The class started with a trip to the market, where Sandro got all sorts of ingridients for the day’s menu. A nice beef, trout, quinoa, and fruits and veggies. This market was a smaller one, and we enjoyed it a lot.

Back at his apartment, Sandro got to work preparing the dishes for us. We sat and watched, asking questions and learning from him. We now know how to cook quinoa (rinse it, and start it in cold water and bring to a boil for 15ish minutes. Quinoa has a acid acid in it which makes it taste bitter so it needs to be removed. [Brilliant tip: If you want the flavour in the water (broth, or removal), start the cooking in cold water. If you want it in the ingredient (potato, etc.) start the boiling in hot water]). We know not to overcut onions, cause the flavour will run out. Smash your ginger and garlic. Chantilly powder is delicious. The type of salt you use matters for different things (Flaky salt for garnish, coarse salt for seasoning, fine salt for mixing).

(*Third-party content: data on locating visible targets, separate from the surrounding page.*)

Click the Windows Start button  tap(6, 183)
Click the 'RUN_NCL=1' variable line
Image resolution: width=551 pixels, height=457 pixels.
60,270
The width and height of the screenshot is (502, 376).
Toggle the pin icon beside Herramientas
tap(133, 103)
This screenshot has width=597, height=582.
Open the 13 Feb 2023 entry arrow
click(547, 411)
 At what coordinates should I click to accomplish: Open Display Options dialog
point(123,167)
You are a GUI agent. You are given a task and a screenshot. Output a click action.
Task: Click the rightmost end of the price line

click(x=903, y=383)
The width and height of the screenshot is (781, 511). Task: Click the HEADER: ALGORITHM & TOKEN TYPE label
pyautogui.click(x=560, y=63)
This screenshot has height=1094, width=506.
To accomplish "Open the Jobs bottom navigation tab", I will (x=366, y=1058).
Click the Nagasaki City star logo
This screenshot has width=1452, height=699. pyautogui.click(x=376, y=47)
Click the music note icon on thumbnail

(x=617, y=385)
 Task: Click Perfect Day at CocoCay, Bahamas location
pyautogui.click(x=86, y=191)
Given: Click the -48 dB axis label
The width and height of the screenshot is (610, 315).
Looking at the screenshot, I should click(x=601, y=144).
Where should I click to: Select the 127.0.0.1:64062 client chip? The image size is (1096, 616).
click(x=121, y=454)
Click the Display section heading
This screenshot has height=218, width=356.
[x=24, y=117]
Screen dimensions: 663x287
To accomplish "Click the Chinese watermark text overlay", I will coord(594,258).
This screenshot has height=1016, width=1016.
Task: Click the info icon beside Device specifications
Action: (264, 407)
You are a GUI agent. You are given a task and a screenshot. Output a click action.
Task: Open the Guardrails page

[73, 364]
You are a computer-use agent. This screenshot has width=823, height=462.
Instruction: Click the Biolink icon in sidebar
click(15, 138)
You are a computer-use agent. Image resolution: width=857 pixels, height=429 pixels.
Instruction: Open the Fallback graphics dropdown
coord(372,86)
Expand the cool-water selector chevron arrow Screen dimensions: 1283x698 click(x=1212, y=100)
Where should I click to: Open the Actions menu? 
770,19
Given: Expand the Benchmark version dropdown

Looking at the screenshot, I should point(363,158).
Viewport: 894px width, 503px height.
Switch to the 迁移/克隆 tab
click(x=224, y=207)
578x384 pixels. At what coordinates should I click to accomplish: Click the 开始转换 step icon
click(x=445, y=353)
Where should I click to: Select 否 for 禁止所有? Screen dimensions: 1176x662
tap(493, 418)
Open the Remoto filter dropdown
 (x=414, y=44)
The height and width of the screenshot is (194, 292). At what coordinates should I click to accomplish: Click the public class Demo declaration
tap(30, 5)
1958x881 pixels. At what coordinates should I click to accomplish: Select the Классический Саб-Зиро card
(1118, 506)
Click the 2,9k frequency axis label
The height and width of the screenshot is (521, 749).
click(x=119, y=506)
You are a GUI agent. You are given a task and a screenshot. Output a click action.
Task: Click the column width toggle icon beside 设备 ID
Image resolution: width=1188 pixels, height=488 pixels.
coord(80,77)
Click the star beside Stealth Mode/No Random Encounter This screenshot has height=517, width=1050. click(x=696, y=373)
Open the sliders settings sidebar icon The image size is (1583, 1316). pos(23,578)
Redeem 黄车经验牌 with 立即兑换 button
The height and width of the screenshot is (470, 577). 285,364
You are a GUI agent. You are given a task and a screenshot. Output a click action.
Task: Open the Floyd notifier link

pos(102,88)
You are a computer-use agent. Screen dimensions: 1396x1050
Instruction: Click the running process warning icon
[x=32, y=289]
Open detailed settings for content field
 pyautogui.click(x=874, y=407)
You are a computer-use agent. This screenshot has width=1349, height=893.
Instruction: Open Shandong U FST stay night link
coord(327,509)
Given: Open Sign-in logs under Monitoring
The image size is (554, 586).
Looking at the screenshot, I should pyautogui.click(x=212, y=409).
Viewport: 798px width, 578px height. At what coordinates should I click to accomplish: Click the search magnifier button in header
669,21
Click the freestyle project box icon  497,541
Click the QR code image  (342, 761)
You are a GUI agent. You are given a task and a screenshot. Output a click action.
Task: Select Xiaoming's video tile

The menu was a passionfruit ceviche for a starter, and lomo saltato on creamy quinoa for a main. Dessert was made by Sandro’s girlfriend, Anna, who is a pastry chef. She made a delicious tres leches cake for us.

We spent the afternoon in a artisan market poking around. I picked up a bracelet and a new wallet, replacing the old wallet I got in Peru 14 years ago.

That was our time in Lima. Lots to do while resting. It quickly became one of our favorite cities on the trip! But we can rest no more. More adventures await us in the south of Peru. We just have a 18h bus ride before we can do it. See you on the other side!

3 thoughts on “Lima”

  1. No way – you got a new wallet! Did you toss the old one? Cam must be happy about that. Your write-ups are so detailed and interesting. You are capturing so many wonderful details, and your photographs are wonderful. I never knew my oldest son to be excited about sushi – thanks Camryn! Now you can work on the mom. Thanks for the instructions on cooking quinoa. While we were away, we had to most delicious quinoa salad. I would like to attempt to recreate it. Safe travels precious people.

  2. This post is dated October 8, Canadian Thanksgiving Sunday! Sound like you didn’t miss the Benoit turkey dinner much this year (which was delicious as always) with all those Peruvian specialties! We did miss having you there, so it was good to visit with you on-line.